▶ **課題の説明**
下のデータ全体で「Locate an element on the screen」を「Find an element on the screen」に変え、ほかは何も変えずにもう一度書いてください。

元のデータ
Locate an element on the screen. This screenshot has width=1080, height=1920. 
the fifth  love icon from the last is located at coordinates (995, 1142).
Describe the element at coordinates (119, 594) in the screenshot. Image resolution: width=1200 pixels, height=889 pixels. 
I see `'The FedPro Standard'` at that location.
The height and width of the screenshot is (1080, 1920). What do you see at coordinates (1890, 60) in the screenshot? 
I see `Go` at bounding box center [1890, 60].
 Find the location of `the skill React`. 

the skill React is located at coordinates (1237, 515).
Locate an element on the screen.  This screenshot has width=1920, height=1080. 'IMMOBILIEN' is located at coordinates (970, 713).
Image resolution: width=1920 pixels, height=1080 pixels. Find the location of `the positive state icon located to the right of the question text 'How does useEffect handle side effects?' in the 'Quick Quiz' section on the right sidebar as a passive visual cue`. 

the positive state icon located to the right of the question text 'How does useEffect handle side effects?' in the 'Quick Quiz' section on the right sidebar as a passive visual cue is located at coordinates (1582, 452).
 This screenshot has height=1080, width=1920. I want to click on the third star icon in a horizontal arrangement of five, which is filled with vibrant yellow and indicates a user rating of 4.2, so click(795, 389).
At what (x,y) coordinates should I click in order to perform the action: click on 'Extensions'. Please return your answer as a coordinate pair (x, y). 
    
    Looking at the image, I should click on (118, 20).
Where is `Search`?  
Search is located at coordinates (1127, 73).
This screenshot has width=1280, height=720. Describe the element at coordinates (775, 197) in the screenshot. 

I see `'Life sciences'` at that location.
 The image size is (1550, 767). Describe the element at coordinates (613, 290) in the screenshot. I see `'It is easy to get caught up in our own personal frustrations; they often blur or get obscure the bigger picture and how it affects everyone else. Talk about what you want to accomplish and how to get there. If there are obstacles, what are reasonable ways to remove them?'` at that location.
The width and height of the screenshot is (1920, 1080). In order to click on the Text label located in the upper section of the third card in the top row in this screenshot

▶ **回答**
Find an element on the screen. This screenshot has width=1080, height=1920. 
the fifth  love icon from the last is located at coordinates (995, 1142).
Describe the element at coordinates (119, 594) in the screenshot. Image resolution: width=1200 pixels, height=889 pixels. 
I see `'The FedPro Standard'` at that location.
The height and width of the screenshot is (1080, 1920). What do you see at coordinates (1890, 60) in the screenshot? 
I see `Go` at bounding box center [1890, 60].
 Find the location of `the skill React`. 

the skill React is located at coordinates (1237, 515).
Find an element on the screen.  This screenshot has width=1920, height=1080. 'IMMOBILIEN' is located at coordinates (970, 713).
Image resolution: width=1920 pixels, height=1080 pixels. Find the location of `the positive state icon located to the right of the question text 'How does useEffect handle side effects?' in the 'Quick Quiz' section on the right sidebar as a passive visual cue`. 

the positive state icon located to the right of the question text 'How does useEffect handle side effects?' in the 'Quick Quiz' section on the right sidebar as a passive visual cue is located at coordinates (1582, 452).
 This screenshot has height=1080, width=1920. I want to click on the third star icon in a horizontal arrangement of five, which is filled with vibrant yellow and indicates a user rating of 4.2, so click(795, 389).
At what (x,y) coordinates should I click in order to perform the action: click on 'Extensions'. Please return your answer as a coordinate pair (x, y). 
    
    Looking at the image, I should click on (118, 20).
Where is `Search`?  
Search is located at coordinates (1127, 73).
This screenshot has width=1280, height=720. Describe the element at coordinates (775, 197) in the screenshot. 

I see `'Life sciences'` at that location.
 The image size is (1550, 767). Describe the element at coordinates (613, 290) in the screenshot. I see `'It is easy to get caught up in our own personal frustrations; they often blur or get obscure the bigger picture and how it affects everyone else. Talk about what you want to accomplish and how to get there. If there are obstacles, what are reasonable ways to remove them?'` at that location.
The width and height of the screenshot is (1920, 1080). In order to click on the Text label located in the upper section of the third card in the top row in this screenshot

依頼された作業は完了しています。